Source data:

BEGIN

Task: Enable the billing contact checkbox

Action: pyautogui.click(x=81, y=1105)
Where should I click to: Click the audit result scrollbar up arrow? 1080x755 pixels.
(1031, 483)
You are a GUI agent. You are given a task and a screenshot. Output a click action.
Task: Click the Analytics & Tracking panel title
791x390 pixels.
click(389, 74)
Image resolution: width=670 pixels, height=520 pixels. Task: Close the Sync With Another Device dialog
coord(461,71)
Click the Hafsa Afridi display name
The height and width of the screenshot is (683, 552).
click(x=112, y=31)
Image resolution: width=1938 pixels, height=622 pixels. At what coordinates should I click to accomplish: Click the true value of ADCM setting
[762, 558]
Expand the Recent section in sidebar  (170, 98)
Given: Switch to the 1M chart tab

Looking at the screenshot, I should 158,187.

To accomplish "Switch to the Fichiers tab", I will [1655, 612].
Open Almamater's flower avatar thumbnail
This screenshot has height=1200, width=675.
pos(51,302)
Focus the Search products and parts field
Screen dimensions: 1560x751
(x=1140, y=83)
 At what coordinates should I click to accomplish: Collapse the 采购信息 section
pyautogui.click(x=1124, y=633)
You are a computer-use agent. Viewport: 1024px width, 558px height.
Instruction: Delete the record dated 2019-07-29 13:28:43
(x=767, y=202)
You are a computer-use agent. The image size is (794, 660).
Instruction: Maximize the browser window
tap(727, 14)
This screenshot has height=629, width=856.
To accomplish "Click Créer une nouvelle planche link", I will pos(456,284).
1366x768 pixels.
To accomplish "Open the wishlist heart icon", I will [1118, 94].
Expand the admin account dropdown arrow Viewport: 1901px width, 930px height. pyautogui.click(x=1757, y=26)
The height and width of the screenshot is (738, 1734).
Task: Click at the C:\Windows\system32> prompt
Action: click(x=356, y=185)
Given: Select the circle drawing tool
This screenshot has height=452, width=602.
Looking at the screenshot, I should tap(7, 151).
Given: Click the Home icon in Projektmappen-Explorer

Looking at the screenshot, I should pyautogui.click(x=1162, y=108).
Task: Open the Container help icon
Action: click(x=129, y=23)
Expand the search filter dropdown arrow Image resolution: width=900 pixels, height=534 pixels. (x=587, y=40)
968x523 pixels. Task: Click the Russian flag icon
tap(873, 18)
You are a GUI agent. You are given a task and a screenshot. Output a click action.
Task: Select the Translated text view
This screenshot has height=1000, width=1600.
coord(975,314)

END

Exercise brief: Transcribe every record above exactly as written.

Task response:
Task: Enable the billing contact checkbox

Action: pyautogui.click(x=81, y=1105)
Where should I click to: Click the audit result scrollbar up arrow? 1080x755 pixels.
(1031, 483)
You are a GUI agent. You are given a task and a screenshot. Output a click action.
Task: Click the Analytics & Tracking panel title
791x390 pixels.
click(389, 74)
Image resolution: width=670 pixels, height=520 pixels. Task: Close the Sync With Another Device dialog
coord(461,71)
Click the Hafsa Afridi display name
The height and width of the screenshot is (683, 552).
click(x=112, y=31)
Image resolution: width=1938 pixels, height=622 pixels. At what coordinates should I click to accomplish: Click the true value of ADCM setting
[762, 558]
Expand the Recent section in sidebar  (170, 98)
Given: Switch to the 1M chart tab

Looking at the screenshot, I should 158,187.

To accomplish "Switch to the Fichiers tab", I will [1655, 612].
Open Almamater's flower avatar thumbnail
This screenshot has height=1200, width=675.
pos(51,302)
Focus the Search products and parts field
Screen dimensions: 1560x751
(x=1140, y=83)
 At what coordinates should I click to accomplish: Collapse the 采购信息 section
pyautogui.click(x=1124, y=633)
You are a computer-use agent. Viewport: 1024px width, 558px height.
Instruction: Delete the record dated 2019-07-29 13:28:43
(x=767, y=202)
You are a computer-use agent. The image size is (794, 660).
Instruction: Maximize the browser window
tap(727, 14)
This screenshot has height=629, width=856.
To accomplish "Click Créer une nouvelle planche link", I will pos(456,284).
1366x768 pixels.
To accomplish "Open the wishlist heart icon", I will [1118, 94].
Expand the admin account dropdown arrow Viewport: 1901px width, 930px height. pyautogui.click(x=1757, y=26)
The height and width of the screenshot is (738, 1734).
Task: Click at the C:\Windows\system32> prompt
Action: click(x=356, y=185)
Given: Select the circle drawing tool
This screenshot has height=452, width=602.
Looking at the screenshot, I should tap(7, 151).
Given: Click the Home icon in Projektmappen-Explorer

Looking at the screenshot, I should pyautogui.click(x=1162, y=108).
Task: Open the Container help icon
Action: click(x=129, y=23)
Expand the search filter dropdown arrow Image resolution: width=900 pixels, height=534 pixels. (x=587, y=40)
968x523 pixels. Task: Click the Russian flag icon
tap(873, 18)
You are a GUI agent. You are given a task and a screenshot. Output a click action.
Task: Select the Translated text view
This screenshot has height=1000, width=1600.
coord(975,314)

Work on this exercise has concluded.